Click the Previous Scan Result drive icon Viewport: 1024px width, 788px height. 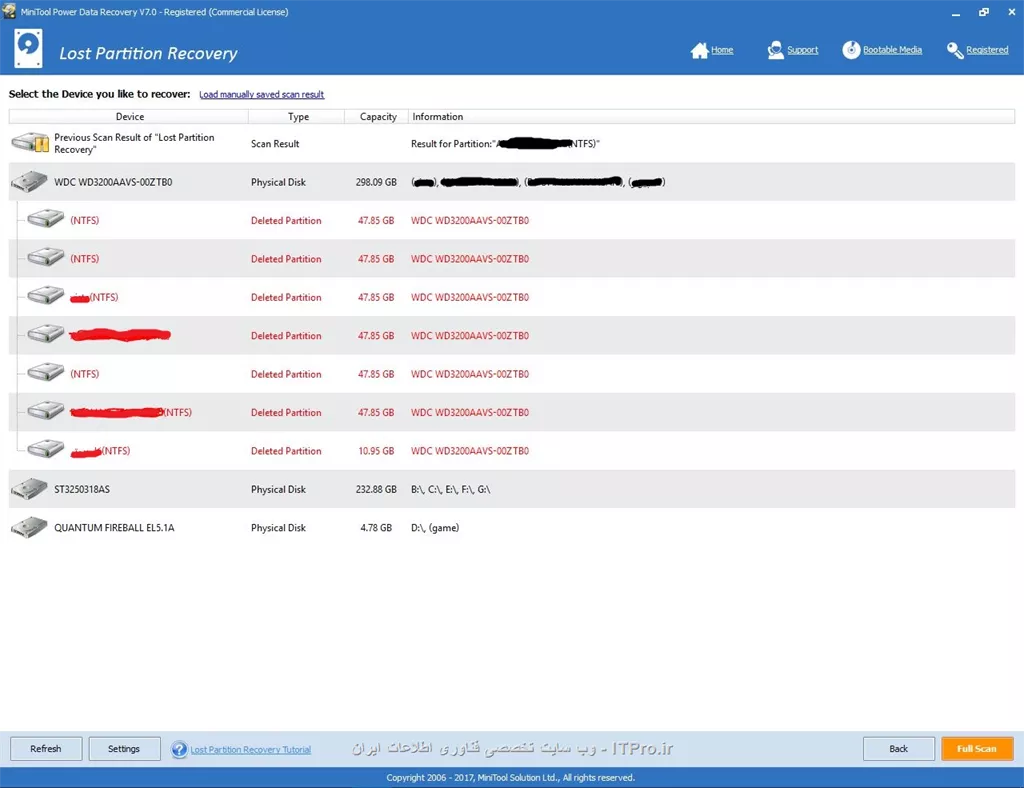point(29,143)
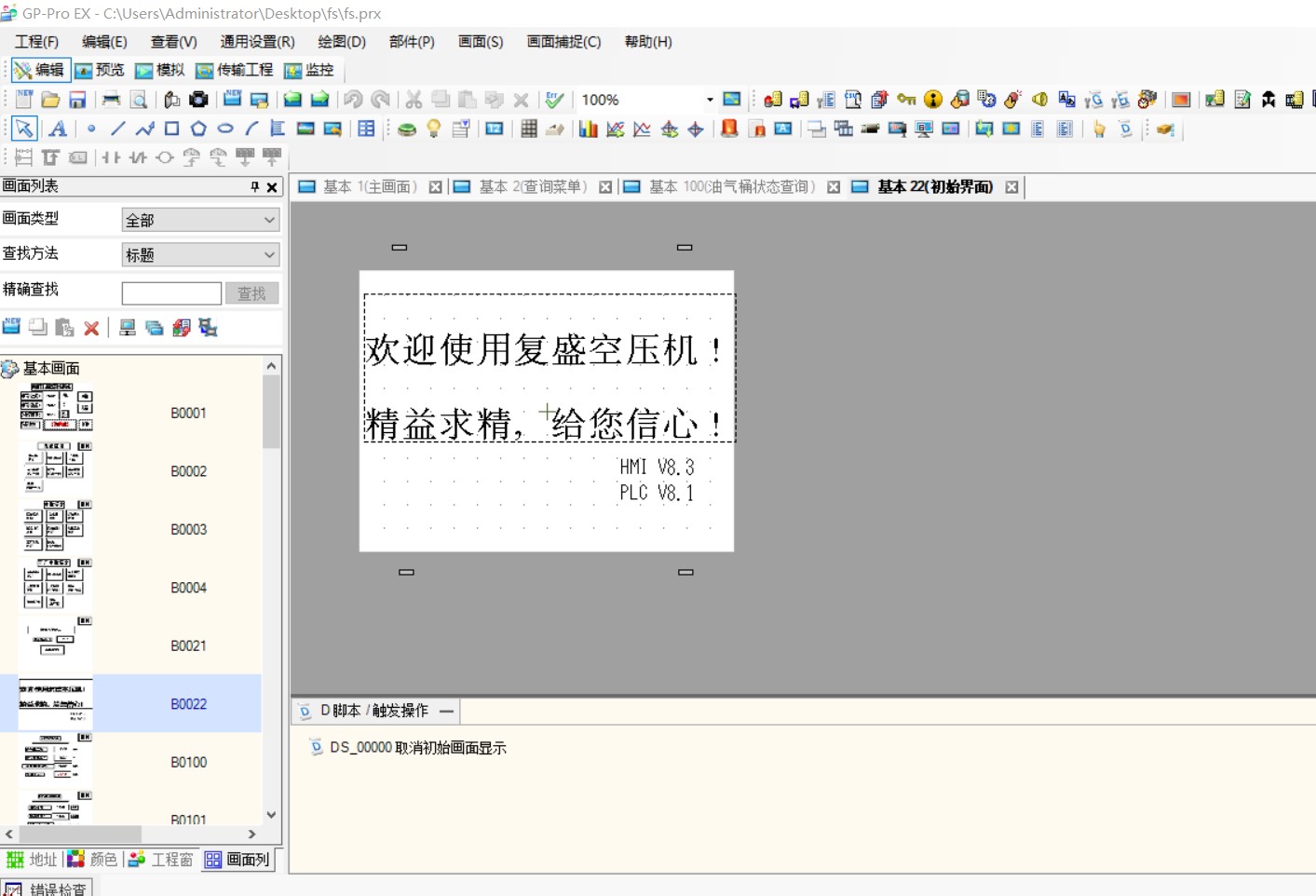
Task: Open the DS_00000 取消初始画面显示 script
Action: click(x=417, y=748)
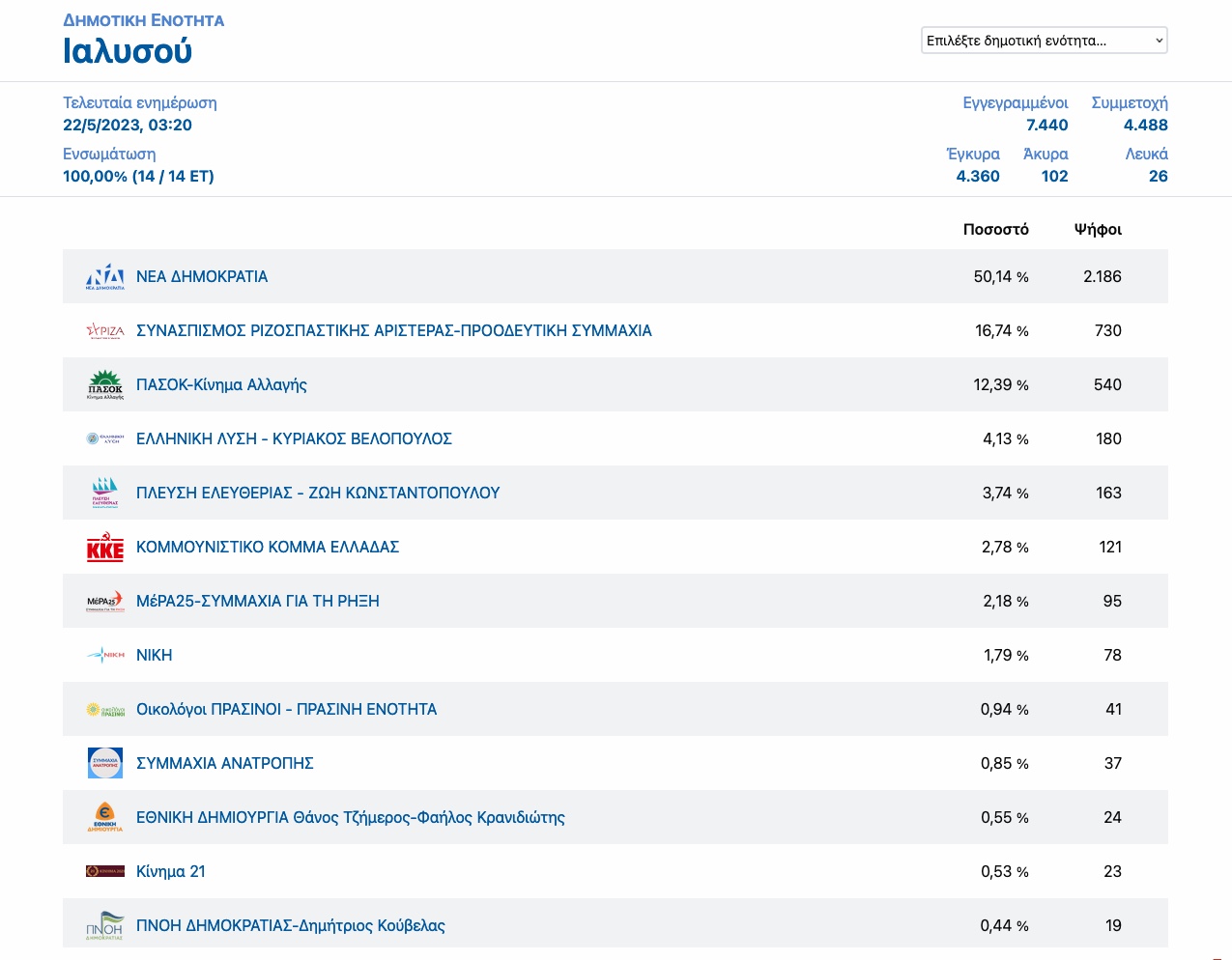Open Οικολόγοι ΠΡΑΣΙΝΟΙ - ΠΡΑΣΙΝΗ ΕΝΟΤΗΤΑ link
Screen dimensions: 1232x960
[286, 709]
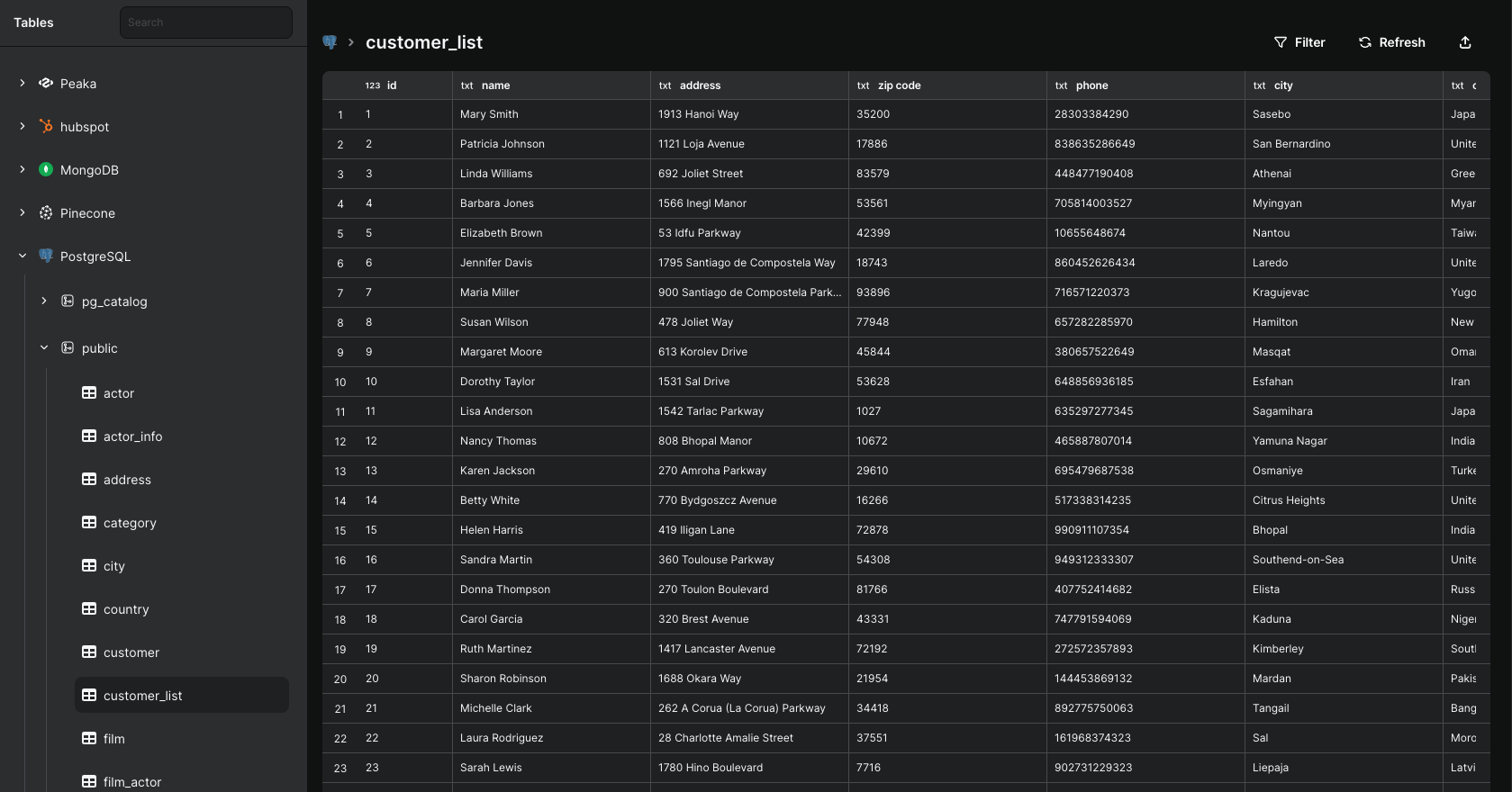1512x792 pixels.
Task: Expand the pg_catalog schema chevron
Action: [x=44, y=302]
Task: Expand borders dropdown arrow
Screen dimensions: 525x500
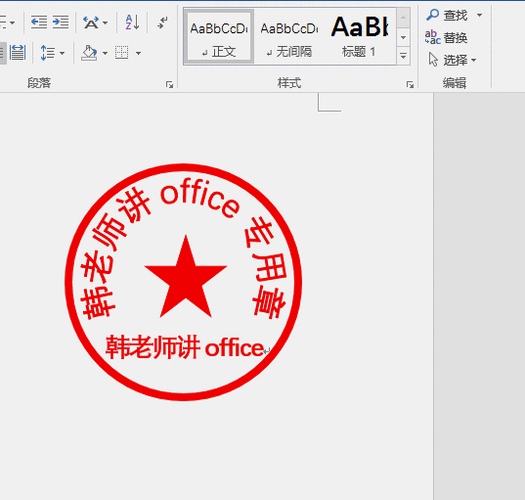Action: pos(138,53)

------------

Could you render the records, from the line containing "Task: Expand borders dropdown arrow" through the end of the records, as a two-column CSV with the headers instruction and coordinates? Give one row per record, put each field in quotes with line breaks turned into spaces, and leave out the pictures.

** OUTPUT OF THE EXERCISE **
instruction,coordinates
"Task: Expand borders dropdown arrow Screen dimensions: 525x500","Action: pos(138,53)"